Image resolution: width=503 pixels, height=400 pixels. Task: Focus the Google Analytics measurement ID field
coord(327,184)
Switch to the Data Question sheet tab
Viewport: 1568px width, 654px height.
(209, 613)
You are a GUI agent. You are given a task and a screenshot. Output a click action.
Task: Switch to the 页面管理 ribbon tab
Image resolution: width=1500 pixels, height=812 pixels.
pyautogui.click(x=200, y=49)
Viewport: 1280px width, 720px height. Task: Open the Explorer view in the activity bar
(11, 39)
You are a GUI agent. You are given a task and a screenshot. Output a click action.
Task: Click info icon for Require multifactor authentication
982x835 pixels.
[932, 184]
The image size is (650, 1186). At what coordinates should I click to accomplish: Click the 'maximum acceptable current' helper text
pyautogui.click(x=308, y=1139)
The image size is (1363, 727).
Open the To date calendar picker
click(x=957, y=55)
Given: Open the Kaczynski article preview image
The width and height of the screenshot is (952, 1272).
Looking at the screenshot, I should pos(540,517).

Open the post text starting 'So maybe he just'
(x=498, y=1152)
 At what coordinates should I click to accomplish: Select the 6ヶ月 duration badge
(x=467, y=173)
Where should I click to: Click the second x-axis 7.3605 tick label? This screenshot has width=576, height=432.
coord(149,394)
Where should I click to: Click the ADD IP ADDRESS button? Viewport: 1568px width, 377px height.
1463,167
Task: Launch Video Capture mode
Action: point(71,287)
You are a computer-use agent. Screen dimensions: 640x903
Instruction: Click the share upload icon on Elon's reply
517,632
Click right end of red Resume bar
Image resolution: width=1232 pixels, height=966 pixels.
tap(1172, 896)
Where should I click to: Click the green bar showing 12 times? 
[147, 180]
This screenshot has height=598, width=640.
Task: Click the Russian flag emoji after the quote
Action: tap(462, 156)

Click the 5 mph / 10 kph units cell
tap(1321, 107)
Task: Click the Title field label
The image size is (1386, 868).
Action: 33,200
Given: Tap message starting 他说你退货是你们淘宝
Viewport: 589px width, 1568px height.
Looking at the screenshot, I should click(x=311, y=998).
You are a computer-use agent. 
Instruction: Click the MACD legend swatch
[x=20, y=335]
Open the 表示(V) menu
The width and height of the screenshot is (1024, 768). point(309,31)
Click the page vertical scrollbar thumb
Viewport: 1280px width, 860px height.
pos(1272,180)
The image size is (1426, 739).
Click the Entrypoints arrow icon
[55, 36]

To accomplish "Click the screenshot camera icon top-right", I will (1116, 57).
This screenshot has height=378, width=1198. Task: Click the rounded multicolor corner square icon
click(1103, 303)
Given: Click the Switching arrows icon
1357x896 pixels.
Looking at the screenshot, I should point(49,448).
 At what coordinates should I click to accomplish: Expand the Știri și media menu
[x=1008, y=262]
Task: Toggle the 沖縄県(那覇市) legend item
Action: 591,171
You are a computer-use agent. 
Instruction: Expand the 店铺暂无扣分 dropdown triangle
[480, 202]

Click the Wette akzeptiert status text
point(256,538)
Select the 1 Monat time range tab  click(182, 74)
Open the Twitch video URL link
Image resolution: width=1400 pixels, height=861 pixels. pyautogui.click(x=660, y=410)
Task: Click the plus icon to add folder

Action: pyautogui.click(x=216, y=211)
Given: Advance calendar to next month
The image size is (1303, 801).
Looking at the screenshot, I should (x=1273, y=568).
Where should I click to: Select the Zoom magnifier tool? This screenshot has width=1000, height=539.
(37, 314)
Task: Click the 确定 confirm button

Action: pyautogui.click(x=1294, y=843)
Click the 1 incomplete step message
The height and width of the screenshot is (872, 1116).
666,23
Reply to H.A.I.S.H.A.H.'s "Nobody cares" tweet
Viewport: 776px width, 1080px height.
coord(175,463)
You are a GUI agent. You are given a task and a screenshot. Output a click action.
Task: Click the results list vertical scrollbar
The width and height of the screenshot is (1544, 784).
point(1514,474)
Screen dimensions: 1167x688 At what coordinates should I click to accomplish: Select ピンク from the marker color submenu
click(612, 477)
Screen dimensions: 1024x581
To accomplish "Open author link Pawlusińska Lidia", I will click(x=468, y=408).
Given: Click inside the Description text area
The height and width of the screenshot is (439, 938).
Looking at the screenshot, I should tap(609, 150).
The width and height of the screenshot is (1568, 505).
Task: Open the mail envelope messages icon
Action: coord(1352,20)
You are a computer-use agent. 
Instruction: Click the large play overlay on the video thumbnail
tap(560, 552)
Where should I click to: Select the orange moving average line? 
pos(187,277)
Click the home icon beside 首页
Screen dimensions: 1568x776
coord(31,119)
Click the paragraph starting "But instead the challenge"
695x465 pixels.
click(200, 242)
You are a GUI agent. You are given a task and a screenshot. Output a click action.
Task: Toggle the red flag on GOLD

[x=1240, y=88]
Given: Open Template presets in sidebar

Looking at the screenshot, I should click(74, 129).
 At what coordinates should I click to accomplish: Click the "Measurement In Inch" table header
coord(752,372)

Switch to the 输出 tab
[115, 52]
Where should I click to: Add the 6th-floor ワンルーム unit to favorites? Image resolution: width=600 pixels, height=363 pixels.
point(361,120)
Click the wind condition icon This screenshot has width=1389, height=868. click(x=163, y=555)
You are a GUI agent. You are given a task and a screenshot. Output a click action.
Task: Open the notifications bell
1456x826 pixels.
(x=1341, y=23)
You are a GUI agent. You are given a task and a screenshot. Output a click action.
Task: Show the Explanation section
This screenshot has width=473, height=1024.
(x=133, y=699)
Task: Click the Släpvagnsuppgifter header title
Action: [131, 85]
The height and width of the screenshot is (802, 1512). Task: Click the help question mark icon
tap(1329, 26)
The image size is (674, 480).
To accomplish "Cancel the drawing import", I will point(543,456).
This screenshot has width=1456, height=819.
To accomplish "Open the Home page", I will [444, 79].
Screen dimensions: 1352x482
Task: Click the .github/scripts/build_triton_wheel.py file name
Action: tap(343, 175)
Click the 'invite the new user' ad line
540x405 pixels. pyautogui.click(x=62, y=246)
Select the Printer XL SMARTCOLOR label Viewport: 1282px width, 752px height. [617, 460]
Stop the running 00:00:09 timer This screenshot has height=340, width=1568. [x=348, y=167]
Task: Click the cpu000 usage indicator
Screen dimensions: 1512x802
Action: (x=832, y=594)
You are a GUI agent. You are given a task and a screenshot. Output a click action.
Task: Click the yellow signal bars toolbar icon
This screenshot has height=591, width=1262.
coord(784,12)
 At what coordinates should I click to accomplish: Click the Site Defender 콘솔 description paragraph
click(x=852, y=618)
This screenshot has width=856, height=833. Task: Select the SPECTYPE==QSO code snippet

Directions for this task:
Copy out all of the records above line for line, with no changes.

Finished task:
Image resolution: width=503 pixels, height=400 pixels. Task: Focus the Google Analytics measurement ID field
coord(327,184)
Switch to the Data Question sheet tab
Viewport: 1568px width, 654px height.
(209, 613)
You are a GUI agent. You are given a task and a screenshot. Output a click action.
Task: Switch to the 页面管理 ribbon tab
Image resolution: width=1500 pixels, height=812 pixels.
pyautogui.click(x=200, y=49)
Viewport: 1280px width, 720px height. Task: Open the Explorer view in the activity bar
(11, 39)
You are a GUI agent. You are given a task and a screenshot. Output a click action.
Task: Click info icon for Require multifactor authentication
982x835 pixels.
[932, 184]
The image size is (650, 1186). At what coordinates should I click to accomplish: Click the 'maximum acceptable current' helper text
pyautogui.click(x=308, y=1139)
The image size is (1363, 727).
Open the To date calendar picker
click(x=957, y=55)
Given: Open the Kaczynski article preview image
The width and height of the screenshot is (952, 1272).
Looking at the screenshot, I should pos(540,517).

Open the post text starting 'So maybe he just'
(x=498, y=1152)
 At what coordinates should I click to accomplish: Select the 6ヶ月 duration badge
(x=467, y=173)
Where should I click to: Click the second x-axis 7.3605 tick label? This screenshot has width=576, height=432.
coord(149,394)
Where should I click to: Click the ADD IP ADDRESS button? Viewport: 1568px width, 377px height.
1463,167
Task: Launch Video Capture mode
Action: point(71,287)
You are a computer-use agent. Screen dimensions: 640x903
Instruction: Click the share upload icon on Elon's reply
517,632
Click right end of red Resume bar
Image resolution: width=1232 pixels, height=966 pixels.
tap(1172, 896)
Where should I click to: Click the green bar showing 12 times? 
[147, 180]
This screenshot has height=598, width=640.
Task: Click the Russian flag emoji after the quote
Action: tap(462, 156)

Click the 5 mph / 10 kph units cell
tap(1321, 107)
Task: Click the Title field label
The image size is (1386, 868).
Action: 33,200
Given: Tap message starting 他说你退货是你们淘宝
Viewport: 589px width, 1568px height.
Looking at the screenshot, I should click(x=311, y=998).
You are a computer-use agent. 
Instruction: Click the MACD legend swatch
[x=20, y=335]
Open the 表示(V) menu
The width and height of the screenshot is (1024, 768). point(309,31)
Click the page vertical scrollbar thumb
Viewport: 1280px width, 860px height.
pos(1272,180)
The image size is (1426, 739).
Click the Entrypoints arrow icon
[55, 36]

To accomplish "Click the screenshot camera icon top-right", I will (1116, 57).
This screenshot has height=378, width=1198. Task: Click the rounded multicolor corner square icon
click(1103, 303)
Given: Click the Switching arrows icon
1357x896 pixels.
Looking at the screenshot, I should point(49,448).
 At what coordinates should I click to accomplish: Expand the Știri și media menu
[x=1008, y=262]
Task: Toggle the 沖縄県(那覇市) legend item
Action: 591,171
You are a computer-use agent. 
Instruction: Expand the 店铺暂无扣分 dropdown triangle
[480, 202]

Click the Wette akzeptiert status text
point(256,538)
Select the 1 Monat time range tab  click(182, 74)
Open the Twitch video URL link
Image resolution: width=1400 pixels, height=861 pixels. pyautogui.click(x=660, y=410)
Task: Click the plus icon to add folder

Action: pyautogui.click(x=216, y=211)
Given: Advance calendar to next month
The image size is (1303, 801).
Looking at the screenshot, I should (x=1273, y=568).
Where should I click to: Select the Zoom magnifier tool? This screenshot has width=1000, height=539.
(37, 314)
Task: Click the 确定 confirm button

Action: pyautogui.click(x=1294, y=843)
Click the 1 incomplete step message
The height and width of the screenshot is (872, 1116).
666,23
Reply to H.A.I.S.H.A.H.'s "Nobody cares" tweet
Viewport: 776px width, 1080px height.
coord(175,463)
You are a GUI agent. You are given a task and a screenshot. Output a click action.
Task: Click the results list vertical scrollbar
The width and height of the screenshot is (1544, 784).
point(1514,474)
Screen dimensions: 1167x688 At what coordinates should I click to accomplish: Select ピンク from the marker color submenu
click(612, 477)
Screen dimensions: 1024x581
To accomplish "Open author link Pawlusińska Lidia", I will click(x=468, y=408).
Given: Click inside the Description text area
The height and width of the screenshot is (439, 938).
Looking at the screenshot, I should tap(609, 150).
The width and height of the screenshot is (1568, 505).
Task: Open the mail envelope messages icon
Action: coord(1352,20)
You are a computer-use agent. 
Instruction: Click the large play overlay on the video thumbnail
tap(560, 552)
Where should I click to: Select the orange moving average line? 
pos(187,277)
Click the home icon beside 首页
Screen dimensions: 1568x776
coord(31,119)
Click the paragraph starting "But instead the challenge"
695x465 pixels.
click(200, 242)
You are a GUI agent. You are given a task and a screenshot. Output a click action.
Task: Toggle the red flag on GOLD

[x=1240, y=88]
Given: Open Template presets in sidebar

Looking at the screenshot, I should click(74, 129).
 At what coordinates should I click to accomplish: Click the "Measurement In Inch" table header
coord(752,372)

Switch to the 输出 tab
[115, 52]
Where should I click to: Add the 6th-floor ワンルーム unit to favorites? Image resolution: width=600 pixels, height=363 pixels.
point(361,120)
Click the wind condition icon This screenshot has width=1389, height=868. click(x=163, y=555)
You are a GUI agent. You are given a task and a screenshot. Output a click action.
Task: Open the notifications bell
1456x826 pixels.
(x=1341, y=23)
You are a GUI agent. You are given a task and a screenshot. Output a click action.
Task: Show the Explanation section
This screenshot has width=473, height=1024.
(x=133, y=699)
Task: Click the Släpvagnsuppgifter header title
Action: [131, 85]
The height and width of the screenshot is (802, 1512). Task: Click the help question mark icon
tap(1329, 26)
The image size is (674, 480).
To accomplish "Cancel the drawing import", I will point(543,456).
This screenshot has width=1456, height=819.
To accomplish "Open the Home page", I will [444, 79].
Screen dimensions: 1352x482
Task: Click the .github/scripts/build_triton_wheel.py file name
Action: tap(343, 175)
Click the 'invite the new user' ad line
540x405 pixels. pyautogui.click(x=62, y=246)
Select the Printer XL SMARTCOLOR label Viewport: 1282px width, 752px height. [617, 460]
Stop the running 00:00:09 timer This screenshot has height=340, width=1568. [x=348, y=167]
Task: Click the cpu000 usage indicator
Screen dimensions: 1512x802
Action: (x=832, y=594)
You are a GUI agent. You are given a task and a screenshot. Output a click action.
Task: Click the yellow signal bars toolbar icon
This screenshot has height=591, width=1262.
coord(784,12)
 At what coordinates should I click to accomplish: Click the Site Defender 콘솔 description paragraph
click(x=852, y=618)
This screenshot has width=856, height=833. Task: Select the SPECTYPE==QSO code snippet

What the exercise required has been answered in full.